If I remember right, there are some good articles about public political practice in the issue of Public Culture on "Cultures of Democracy" (vol. 19, no. 1), for people who want to think about this more. In the mean time, however, are there any thoughts on the discrepancy between one local Sudanese voice and international media representations of the voice of the people? How should we understand (or speculate on) the function of political protest in Sudan, here?

2 comments:

Jon said...

The lawyer's comment strikes me as simplistic. For example, on Dec. 1, MSNBC reported that, while Muslim clerics chose not to call for public protests, saying that the court ordered punishment was sufficient, nevertheless: "after prayers, several thousand people converged on Khartoum’s Martyrs Square, near the presidential palace, and began calling for Gibbons’ execution."

Certainly, protest may be curtailed by the government. But this is also a religious controversy, and, like the Danish cartoons, challenges deeply held beliefs about Islamic representation. I feel like Kierkegaard's notion of the "horror religiosus" is helpful here: the gap between the word/voice of the divine and the general ethic opens up the grounds a demand(s) that the government is incapable of satisfying. External repression may eliminate the most visible forms of protest for a limited period and may repress the public voice (though I'm not sure how to define "public" in this context) of true minorities altogether.

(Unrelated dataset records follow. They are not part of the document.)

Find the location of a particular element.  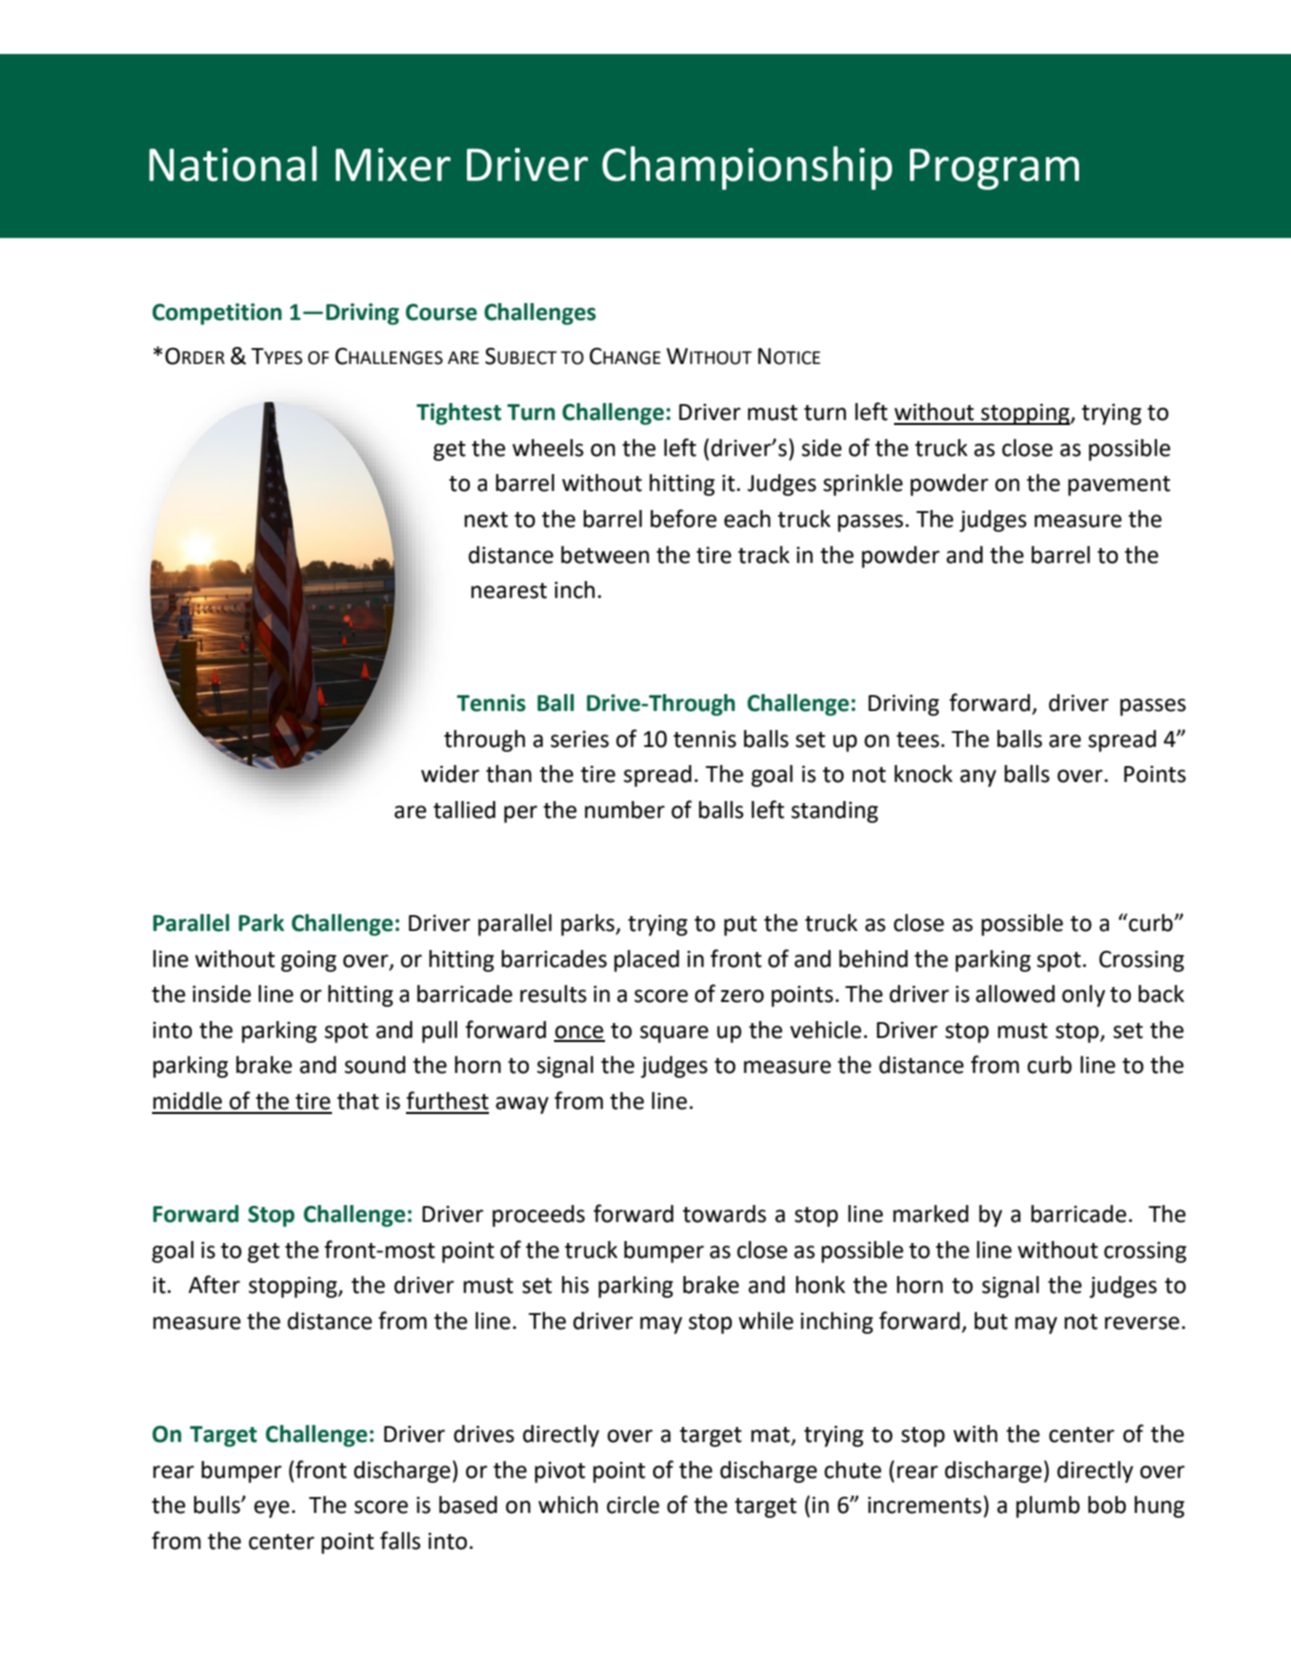

plumb is located at coordinates (1048, 1507).
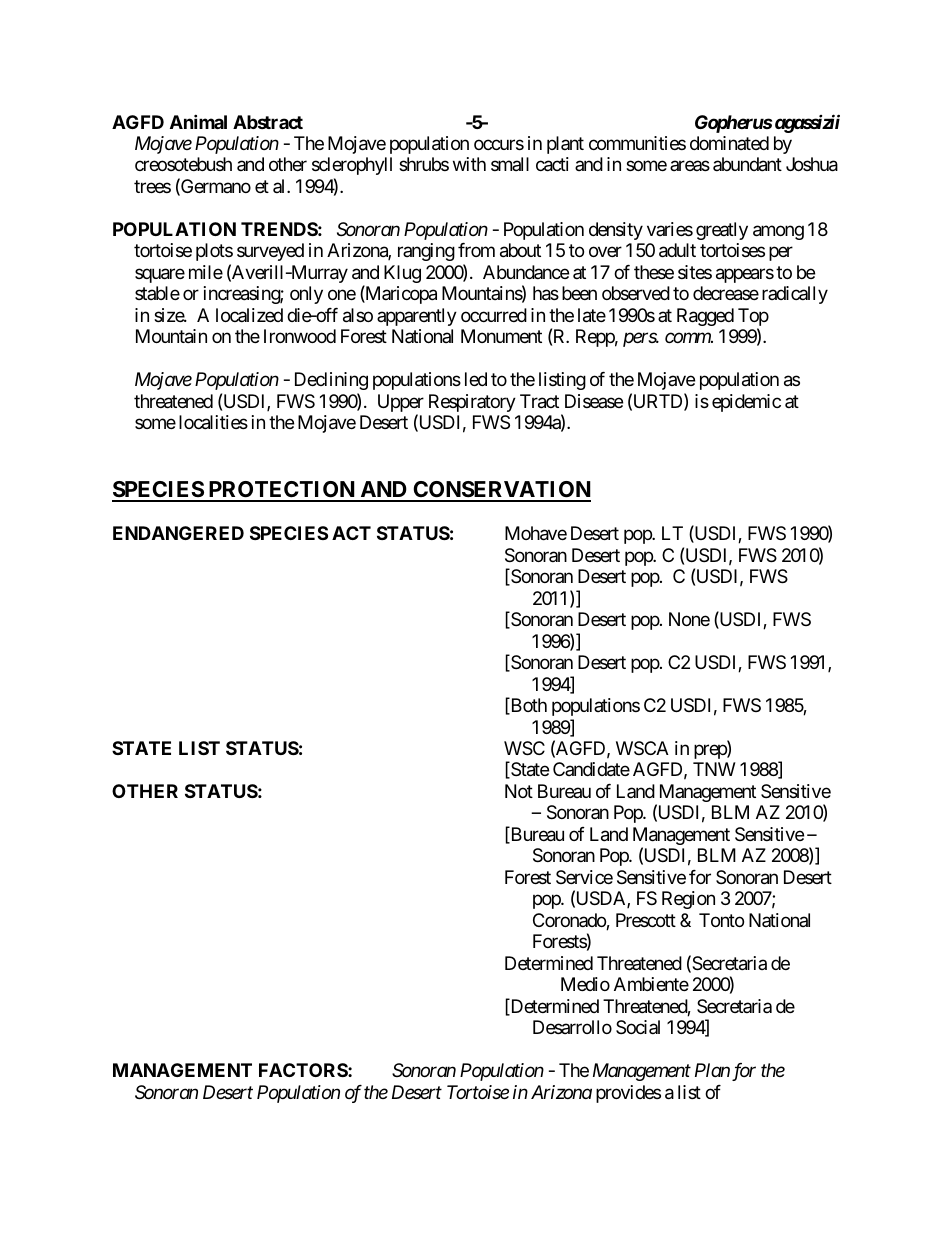 This image has width=952, height=1233. I want to click on Animal, so click(198, 121).
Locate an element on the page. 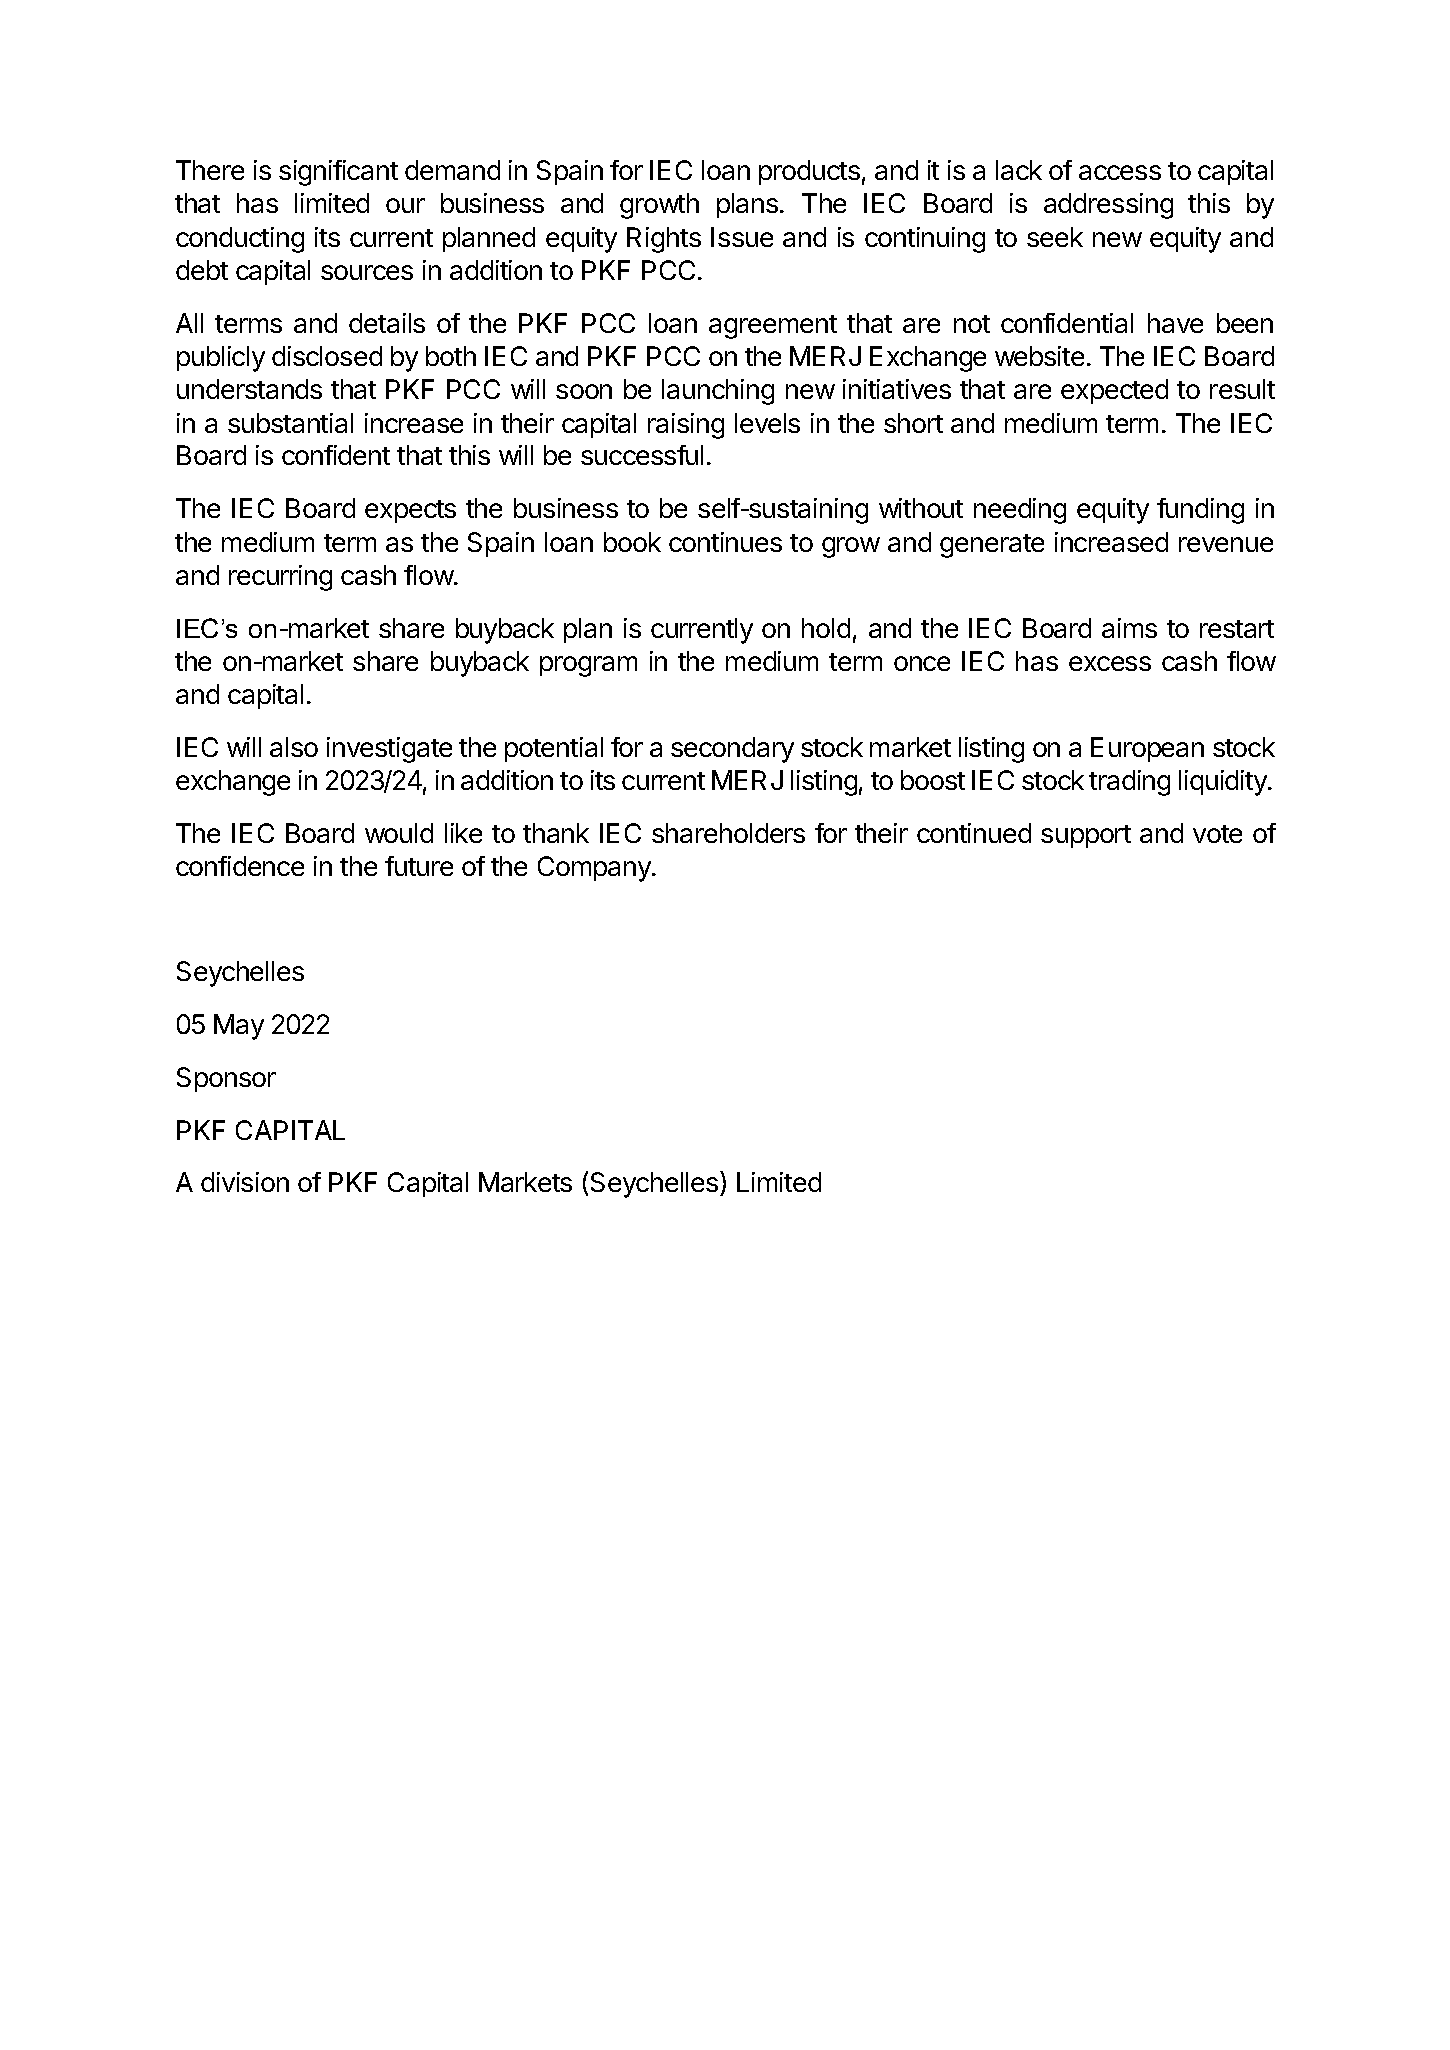 This document has width=1450, height=2050. Issue is located at coordinates (742, 237).
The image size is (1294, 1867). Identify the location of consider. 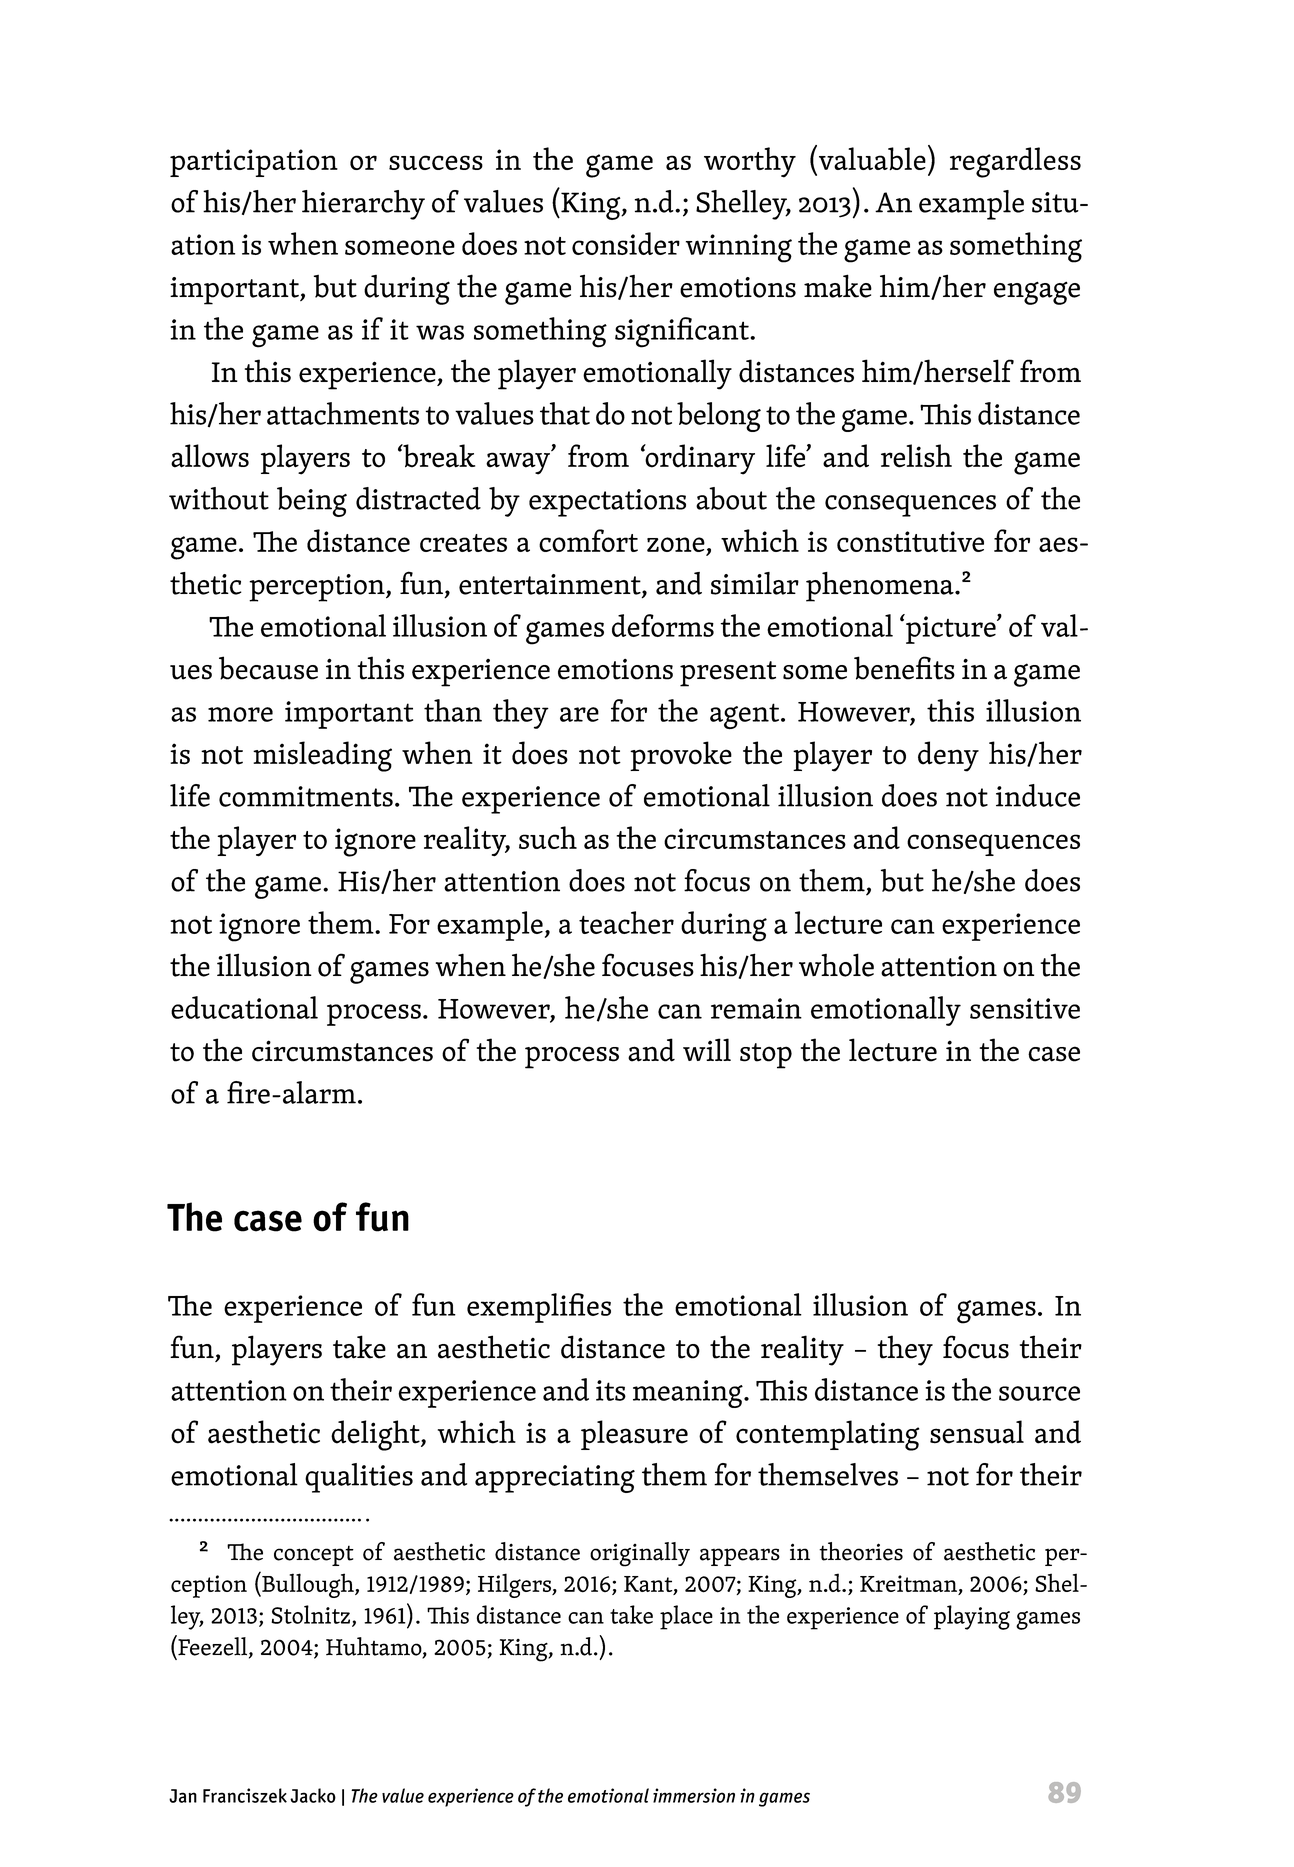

But it will not stop protest, and I find it hard to believe that, in Sudan, it would be able to wholly curtail public, Islamic protest for any length of time. Even the religious leaders don't seem able to do that at the moment.

Other thoughts?

timmybuckets said...

I think these are two separate arguments that may implicate each other in a particular case but need not. Matt seems to be arguing that there are times where a non-liberal government may be manufacturing and even controlling protest as a sign of democratic legitimacy when in fact there is no democracy. He seems to be arguing that as critics, we generally assume (and therefore "read") that protest is a show of public will against governmental authority, when in fact it could be something quite different (or sinister, or whatever).

Jon seems to be saying that there are protests that exceed the government's ability to satisfy or quell or dismiss because of their source.

Can't these both be correct at different times? Jon, can you envision a protest that does not emanate from a groundswell of fervently-held religious belief? Pushing further, can you envision one that calls itself religious but disingenuously so?

Matt, can you envision a public so moved that its display of force, emotion or even demand is such that the government is incapable of satisfying it? Pushing further, can you imagine a public display that doesn't even really ask the government for anything?

Well, what of it? If your answers to these questions are "yes," what do you think is going on in Sudan, a country that, to my knowledge, has a public (Jon's gaggle in Martyrs' Square) but no liberal democracy and a sectarian conflict that many commentators call genocide?

I don't know much about the Sudanese case, but here's a stab at some thoguhts. I'd be surprised if the people calling for her execution would be satisfied with her repatriation; I'd be equally surprised if they did not release her, since executing or jailing a British national would foolishly antagonize an international community that so far has strained to look the other way concerning the tragedy of Darfur. I'd be even more surprised if the government (calling this government illiberal is generous) told "the people" that it was repatriating the teacher for these instrumental reasons, since it would look impotent. But for the same reasons, I don't think that the protest (such as it is) is fooling anyone in the West into believing that Sudan is a representative democracy. So if it's a legitimacy show, that show is directed at someone else.